I bet that most Java programmers fall into the trap of trying to create generic arrays at least once in their Java software development career, wondering why the compiler is complaining. Shouldn’t generics—introduced in Java 5—allow the use of type parameters everywhere? Why is List<T> genericList = new ArrayList<>() legal, but T[] genericArray = new T[10] is not? This blog post answers these questions and shows several fixes to solve this problem.

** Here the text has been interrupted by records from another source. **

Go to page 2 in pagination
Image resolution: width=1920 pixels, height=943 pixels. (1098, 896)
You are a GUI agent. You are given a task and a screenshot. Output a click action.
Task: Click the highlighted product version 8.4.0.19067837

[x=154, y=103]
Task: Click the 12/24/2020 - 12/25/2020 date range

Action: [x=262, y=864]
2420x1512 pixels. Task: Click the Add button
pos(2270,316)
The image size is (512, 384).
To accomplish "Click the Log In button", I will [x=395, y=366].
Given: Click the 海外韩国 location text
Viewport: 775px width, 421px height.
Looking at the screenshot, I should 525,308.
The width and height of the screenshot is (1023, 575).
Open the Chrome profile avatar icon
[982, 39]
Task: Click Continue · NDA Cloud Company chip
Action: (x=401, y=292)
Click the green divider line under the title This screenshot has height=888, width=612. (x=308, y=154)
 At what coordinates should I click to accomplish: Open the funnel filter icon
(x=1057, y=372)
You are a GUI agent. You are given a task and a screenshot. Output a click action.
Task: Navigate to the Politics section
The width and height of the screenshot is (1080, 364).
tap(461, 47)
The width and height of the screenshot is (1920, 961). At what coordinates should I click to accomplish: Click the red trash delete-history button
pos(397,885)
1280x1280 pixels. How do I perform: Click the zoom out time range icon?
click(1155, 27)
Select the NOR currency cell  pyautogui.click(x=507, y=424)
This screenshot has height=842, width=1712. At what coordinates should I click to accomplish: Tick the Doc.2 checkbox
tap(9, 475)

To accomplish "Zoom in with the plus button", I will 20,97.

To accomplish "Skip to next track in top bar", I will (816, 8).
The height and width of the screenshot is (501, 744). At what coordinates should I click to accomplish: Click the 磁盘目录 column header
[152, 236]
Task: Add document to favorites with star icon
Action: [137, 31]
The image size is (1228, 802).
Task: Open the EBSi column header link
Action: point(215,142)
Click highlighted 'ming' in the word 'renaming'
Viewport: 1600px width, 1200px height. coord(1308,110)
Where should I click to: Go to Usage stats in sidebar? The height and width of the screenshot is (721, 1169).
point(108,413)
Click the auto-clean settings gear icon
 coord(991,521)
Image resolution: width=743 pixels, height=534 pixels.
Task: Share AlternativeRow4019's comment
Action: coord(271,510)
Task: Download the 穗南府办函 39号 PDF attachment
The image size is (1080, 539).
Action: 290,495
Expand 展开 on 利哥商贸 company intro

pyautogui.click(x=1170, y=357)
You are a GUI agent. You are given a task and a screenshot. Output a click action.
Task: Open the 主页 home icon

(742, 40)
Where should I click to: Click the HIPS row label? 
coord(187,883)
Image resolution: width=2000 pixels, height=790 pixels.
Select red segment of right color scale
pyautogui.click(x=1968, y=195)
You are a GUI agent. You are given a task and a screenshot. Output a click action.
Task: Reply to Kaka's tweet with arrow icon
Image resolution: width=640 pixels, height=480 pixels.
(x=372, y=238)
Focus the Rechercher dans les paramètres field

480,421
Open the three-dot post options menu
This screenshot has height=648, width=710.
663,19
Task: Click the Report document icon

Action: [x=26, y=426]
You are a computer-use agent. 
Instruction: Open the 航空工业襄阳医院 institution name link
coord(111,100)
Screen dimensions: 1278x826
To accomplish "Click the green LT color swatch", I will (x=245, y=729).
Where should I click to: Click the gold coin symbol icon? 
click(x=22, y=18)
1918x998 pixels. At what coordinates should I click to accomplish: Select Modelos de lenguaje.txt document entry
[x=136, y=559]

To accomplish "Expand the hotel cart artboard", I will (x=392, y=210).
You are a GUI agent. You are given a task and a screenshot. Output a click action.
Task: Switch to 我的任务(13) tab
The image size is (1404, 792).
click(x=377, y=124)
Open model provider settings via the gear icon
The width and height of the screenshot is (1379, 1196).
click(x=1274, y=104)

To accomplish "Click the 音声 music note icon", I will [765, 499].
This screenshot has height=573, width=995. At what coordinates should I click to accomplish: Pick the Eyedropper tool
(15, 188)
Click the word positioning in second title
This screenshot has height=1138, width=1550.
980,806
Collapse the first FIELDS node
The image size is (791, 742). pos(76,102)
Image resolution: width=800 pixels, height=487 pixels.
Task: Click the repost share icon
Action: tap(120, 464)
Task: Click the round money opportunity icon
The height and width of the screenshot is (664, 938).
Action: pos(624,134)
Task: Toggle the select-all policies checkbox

Arrays Versus Generics With Respect to Variance

The first principle one needs to know in order to understand the problem mentioned above is the fundamental difference between arrays and generics when it comes to variance. Variance, esp. the adjectives invariant and covariant (and also contravariant if one has a closer look at this topic), “refer[s] to how subtyping between more complex types relates to subtyping between their components”, according to Wikipedia. By “more complex types”, we speak of arrays and generic collections here. So an array, e.g., String[], is a complex type, whereas String is its component type. The same applies to generic collections, e.g., List<String>, where List is the complex type, and String is the type of its components.

The questions are:
If Super is a superclass of Sub (i.e., Sub is a subclass of Super), then …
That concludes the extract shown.